The glymphatic system describes the cerebrospinal fluid (CSF) and interstitial fluid (ISF) exchange pathway that facilitates efficient clearance of solutes and waste from the brain [1]. Because waste solutes, such as amyloid-β and tau, can depend on the glymphatic pathway for clearance, we proposed that failure of this clearance system may contribute to tau accumulation and Alzheimer’s disease (AD) progression. Using dynamic contrast-enhanced MRI, we visualised CSF-ISF exchange across the mouse brain following subarachnoid contrast agent administration. We previously provided evidence that glymphatic clearance is impaired during the later stages of tauopathy[2]. Here we investigate glymphatic function in the early stages prior to the onset of mature tangle formation and neurodegeneration to identify the stage at which glymphatic clearance becomes impaired during the pathological tau accumulation in the mouse brain.

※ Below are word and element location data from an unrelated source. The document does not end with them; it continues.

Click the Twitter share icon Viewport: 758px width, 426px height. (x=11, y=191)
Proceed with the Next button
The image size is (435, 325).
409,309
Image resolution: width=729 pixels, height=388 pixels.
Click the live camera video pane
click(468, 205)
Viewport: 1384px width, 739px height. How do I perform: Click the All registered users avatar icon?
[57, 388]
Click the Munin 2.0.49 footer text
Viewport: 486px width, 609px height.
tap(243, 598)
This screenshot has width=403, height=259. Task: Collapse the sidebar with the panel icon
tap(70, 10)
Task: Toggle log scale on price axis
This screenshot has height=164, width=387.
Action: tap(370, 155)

      Glymphatic clearance in rTg4510 and litter-matched wildtype mice at 2.5 months and 5 months of age was captured using contrast-enhanced MRI. Gadolinium was infused intracisternally and its whole brain distribution was dynamically imaged in real-time using T1-weighted MRI. Histological assessment of astrocytes surrounding blood vessels and quantification of aquaporin-4 expression was also performed, as derangement of this water channel in glymphatic impairment was previously found in rTg4510 aged mice [2].

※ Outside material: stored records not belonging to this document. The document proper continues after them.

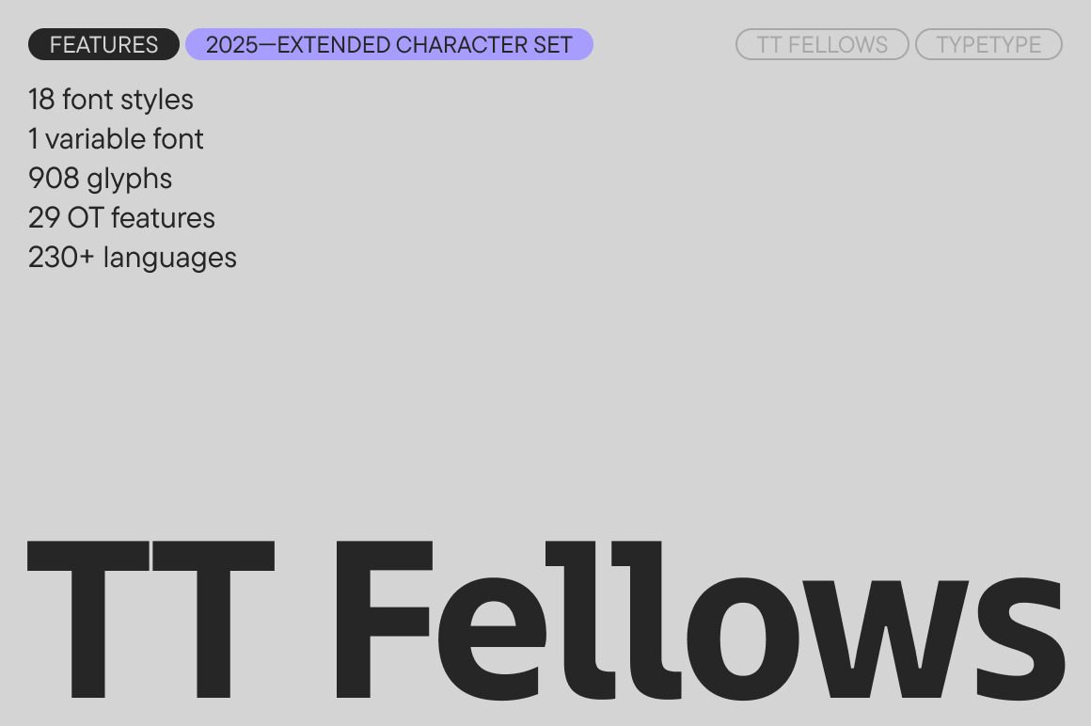Viewport: 1091px width, 726px height.
Task: Click the number 29 before 'OT features'
Action: (44, 218)
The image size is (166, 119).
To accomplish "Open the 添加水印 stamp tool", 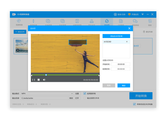I will [92, 21].
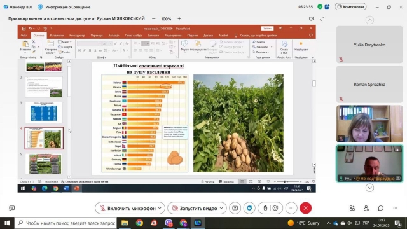The image size is (407, 229).
Task: Click the raise hand icon
Action: pos(265,208)
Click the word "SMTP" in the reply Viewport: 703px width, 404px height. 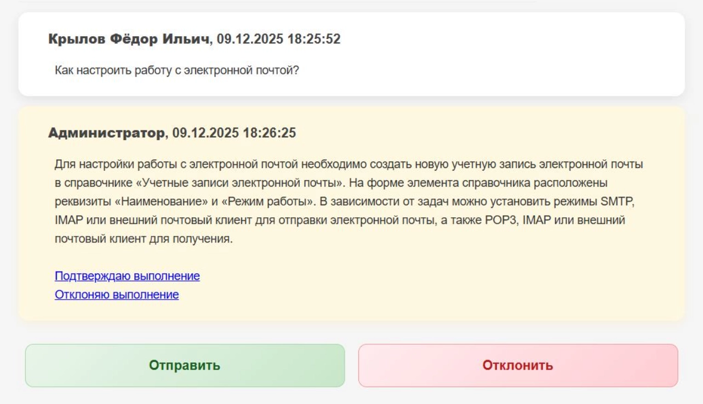pos(617,201)
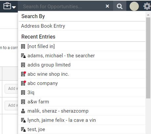This screenshot has width=151, height=134.
Task: Click the Search for Opportunities input field
Action: (62, 6)
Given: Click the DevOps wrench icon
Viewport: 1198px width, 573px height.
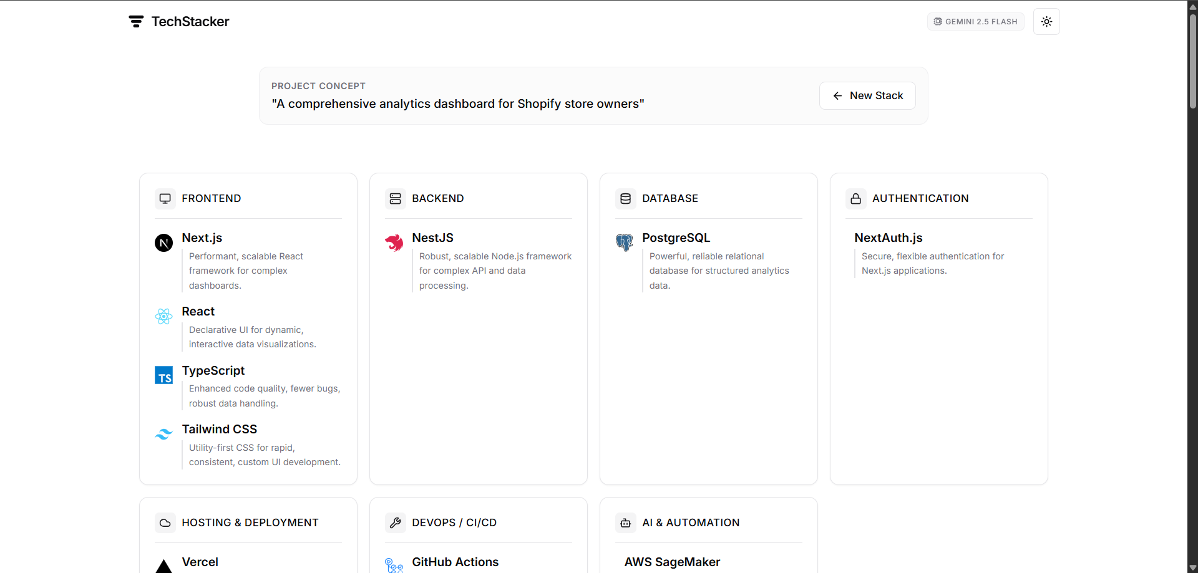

      Glymphatic CSF-ISF exchange was not impaired in 2.5 month old rTg4510 mice prior to mature tangle formation, compared to wildtype animals. However, there was a marginal elevation of CSF-ISF exchange at 5 months of age in rTg4510 mice with the presence of mature tangles.

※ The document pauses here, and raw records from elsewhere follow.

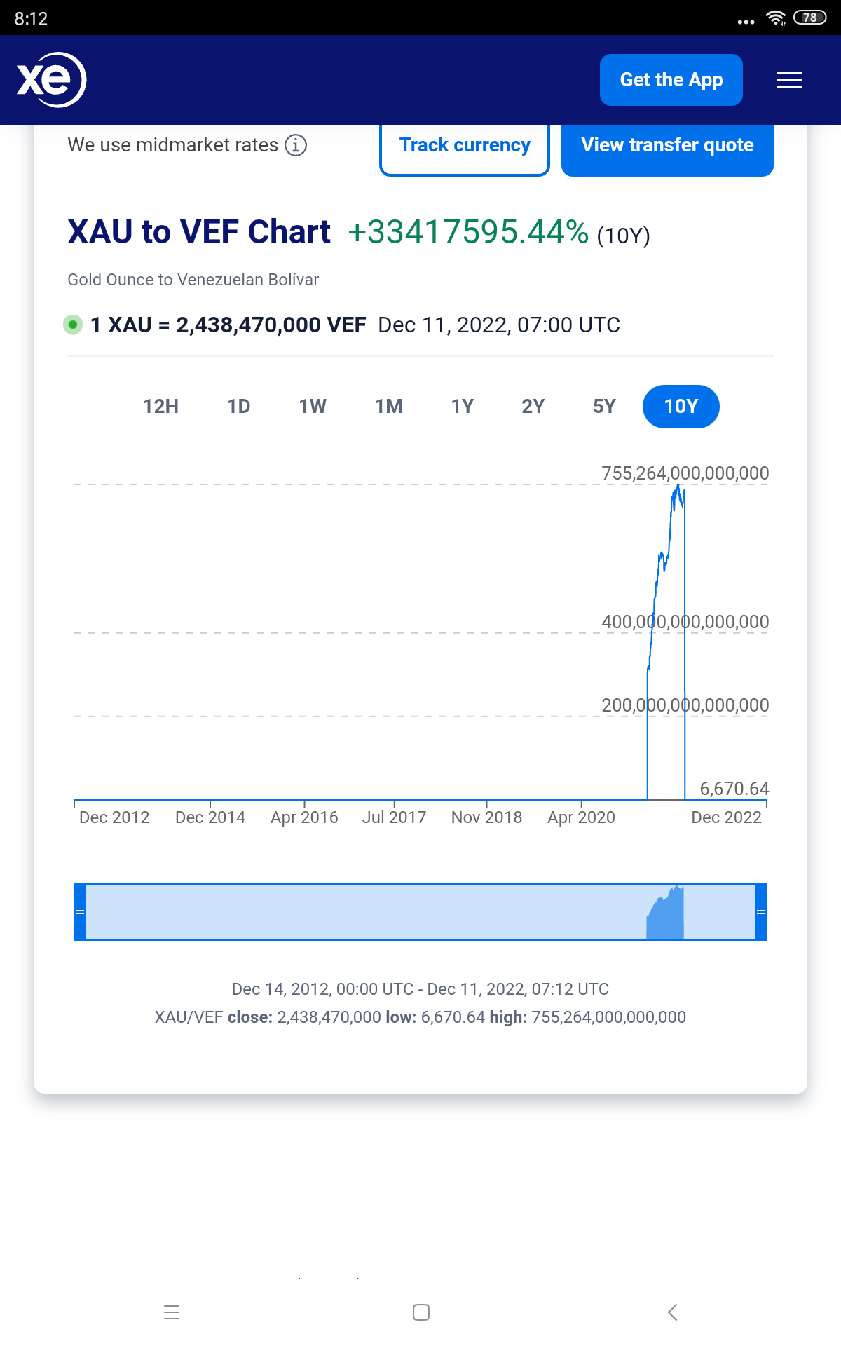
Task: Tap the midmarket rates info icon
Action: coord(296,145)
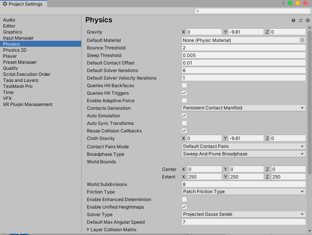Image resolution: width=312 pixels, height=235 pixels.
Task: Open Default Material object picker
Action: tap(302, 40)

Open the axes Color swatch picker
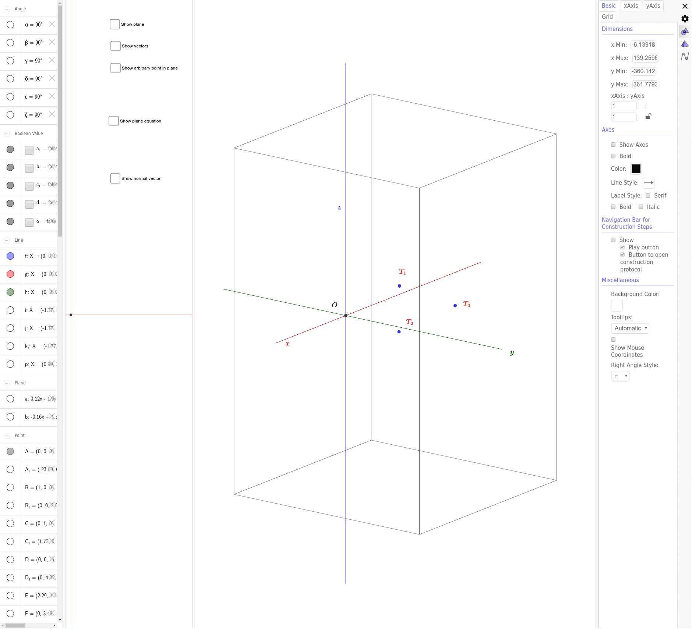(x=636, y=168)

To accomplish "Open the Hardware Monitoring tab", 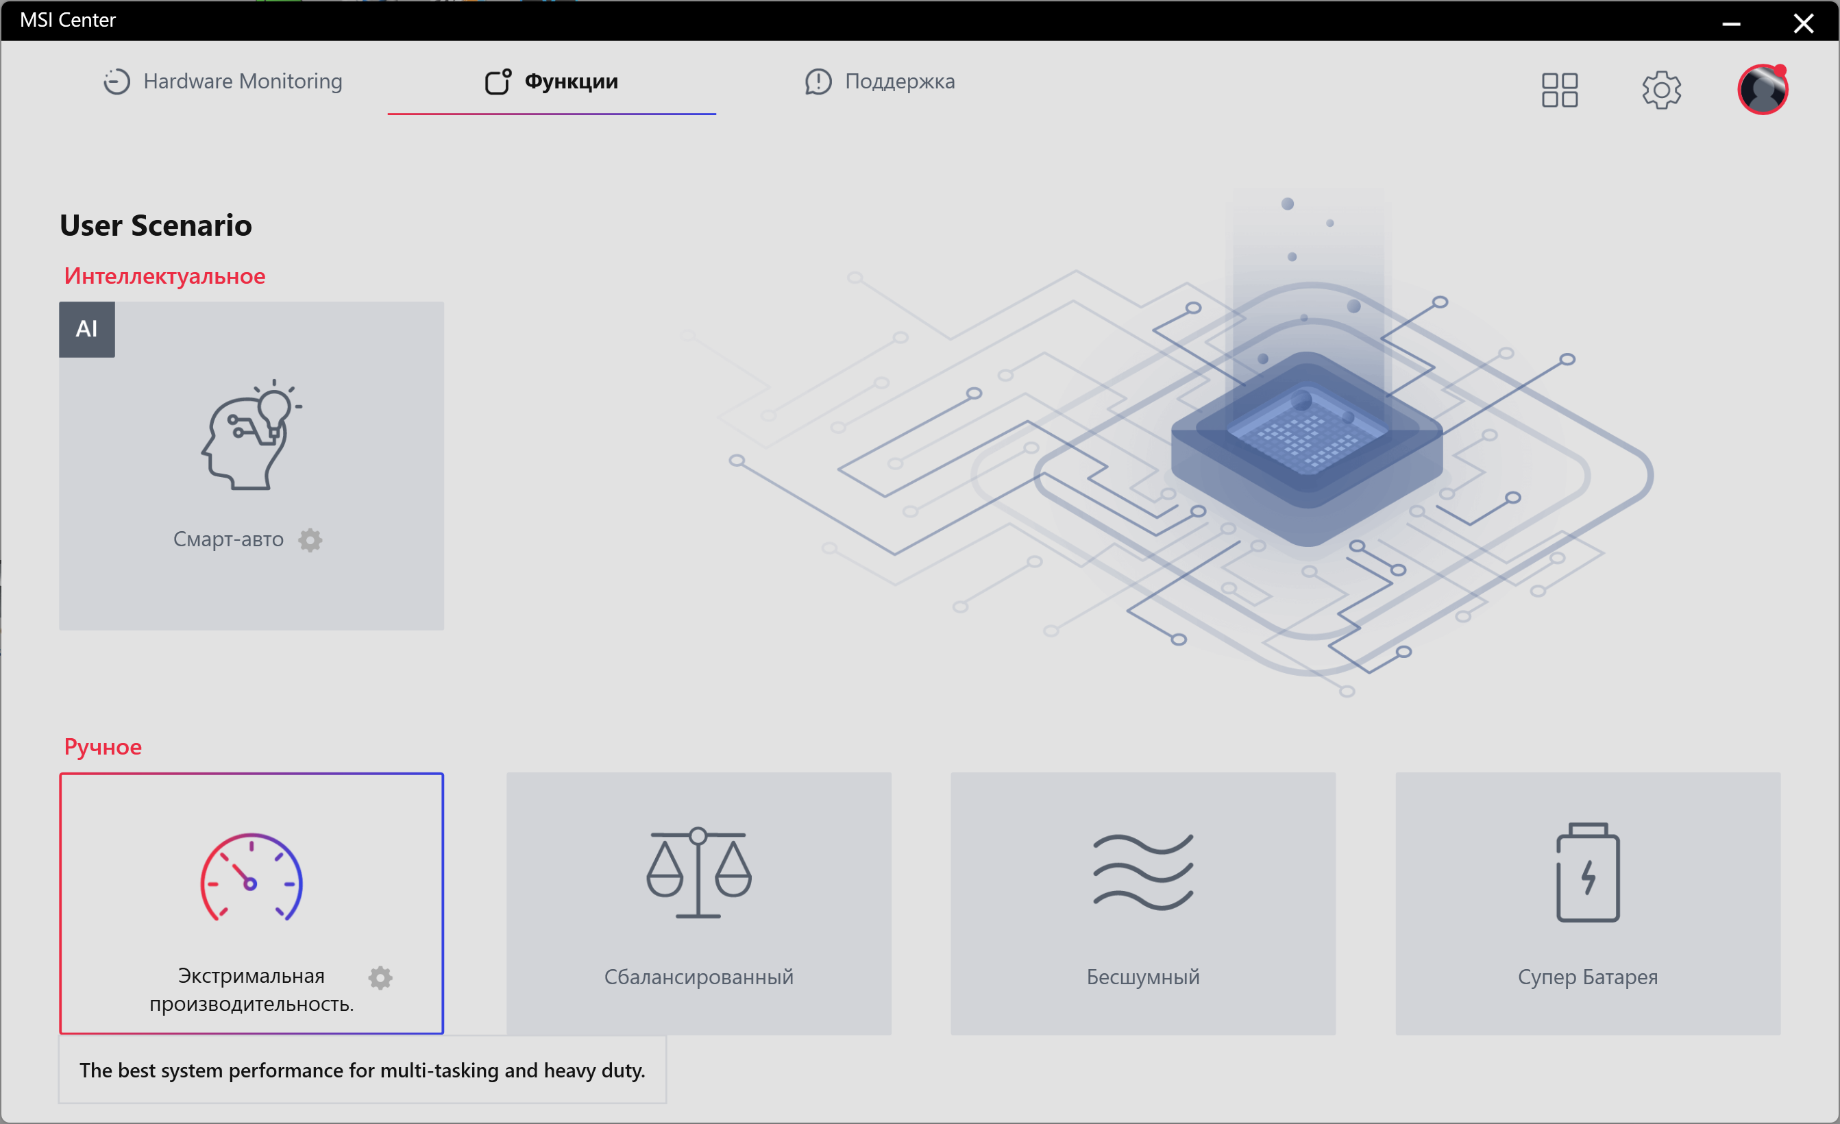I will tap(242, 81).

      In the context of our previous findings at 8.5 months in rTg4510 mice [2], impaired glymphatic clearance from the brain is dependent on the onset of neurodegeneration and is not influenced by intracellular tangle formation. This suggests that glymphatic impairment is a consequence rather than a contributor to tau pathology in this tauopathy model. This is in line with elevated CSF tau in AD patients. Changes in expression and polarisation profiles of astrocytic aquaporin-4 may highlight possible roles of this protein in preceding impaired glymphatics in this mouse model. References: [1] Iliff, J.J. et al. (2012), SciTransMed, 4(147):p.147. [2] Harrison, I.F. et al., (2015), Alz&Dementia, Supplement IC-P-160. 11 (7):p.P107.